W dniu 10.11.2018 o 22:01, Jesper Dangaard Brouer pisze:
On Sat, 10 Nov 2018 21:02:10 +0100
Paweł Staszewski <pstaszew...@itcare.pl> wrote:
W dniu 10.11.2018 o 20:34, Jesper Dangaard Brouer pisze:
I want you to experiment with:
ethtool --set-priv-flags DEVICE rx_striding_rq off
just checked that previously connectx4 was have thos disabled:
ethtool --show-priv-flags enp175s0f0
Private flags for enp175s0f0:
rx_cqe_moder : on
tx_cqe_moder : off
rx_cqe_compress : off
rx_striding_rq : off
rx_no_csum_complete: off
The CX4 hardware does not have this feature (p.s. the CX4-Lx does).
So now we are on connectx5 and we have enabled - for sure connectx5
changed cpu load - where i have now max 50/60% cpu where with connectx4
there was sometimes near 100% with same configuration.
I (strongly) believe the CPU load was related to the page-alloactor
lock congestion, that Aaron fixed.
Yes i think both - most problems with cpu was due to page-allocator
problems.
But also after change connctx4 to connectx5 there is cpu load difference
- about 10% in total - but yes most of this like 40% is cause of Aaron
patch :) - rly good job :)
Now im messing with ring configuration for connectx5 nics.
And after reading that paper:
https://netdevconf.org/2.1/slides/apr6/network-performance/
04-amir-RX_and_TX_bulking_v2.pdf
changed from RX:8192 / TX: 4096 to RX:8192 / TX: 256
after this i gain about 5Gbit/s RX and TX traffic and less cpu load....

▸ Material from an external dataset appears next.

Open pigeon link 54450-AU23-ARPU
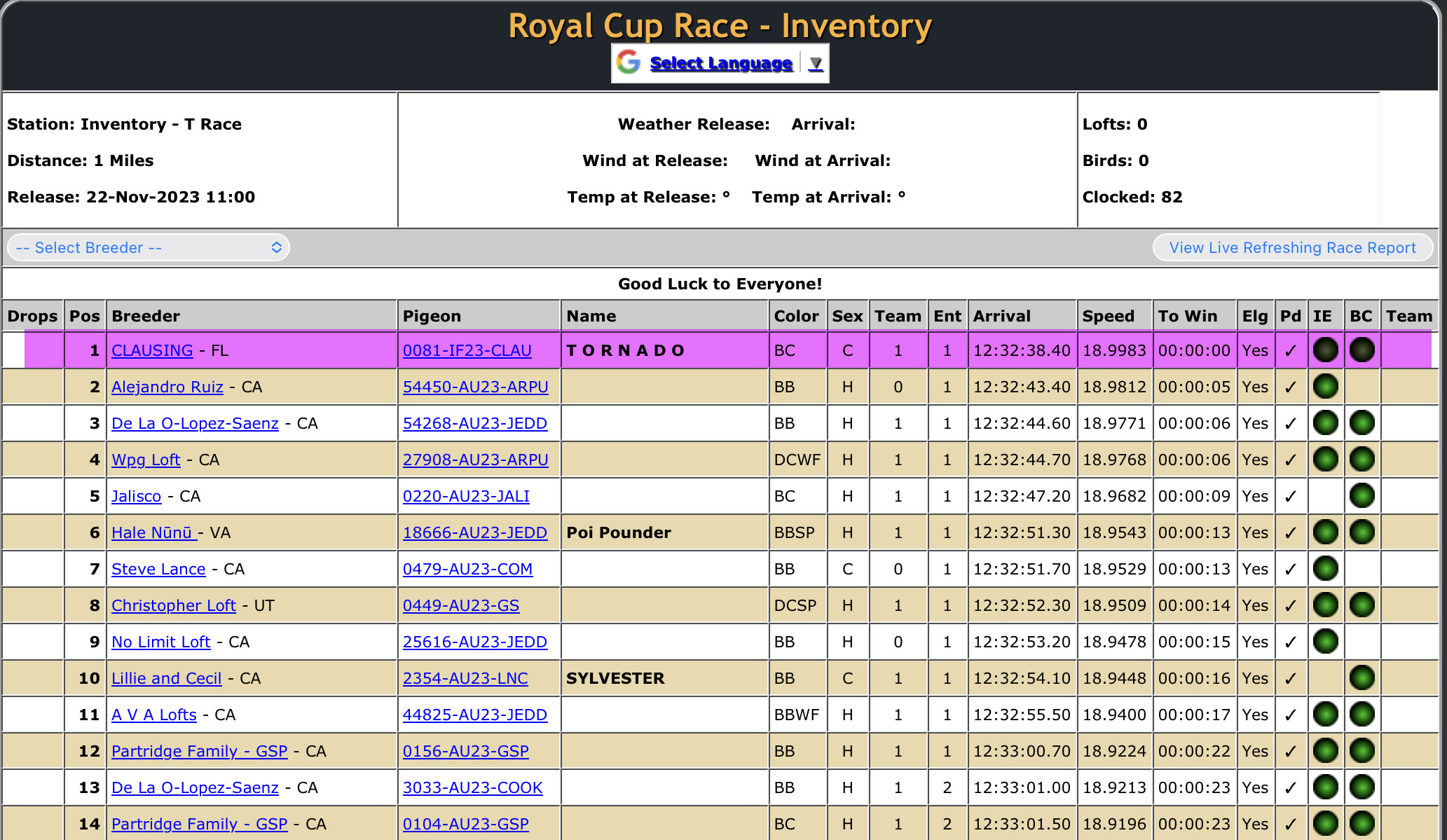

before change there was 59/59 Gbit/s
After change there is 64/64 Gbit/s
bwm-ng v0.6.1 (probing every 1.000s), press 'h' for help
input: /proc/net/dev type: rate
| iface Rx Tx Total
==============================================================================
enp175s0: 44.45 Gb/s 19.69 Gb/s
64.14 Gb/s
enp216s0: 19.69 Gb/s 44.49 Gb/s
64.19 Gb/s
------------------------------------------------------------------------------
total: 64.14 Gb/s 64.18 Gb/s 128.33 Gb/s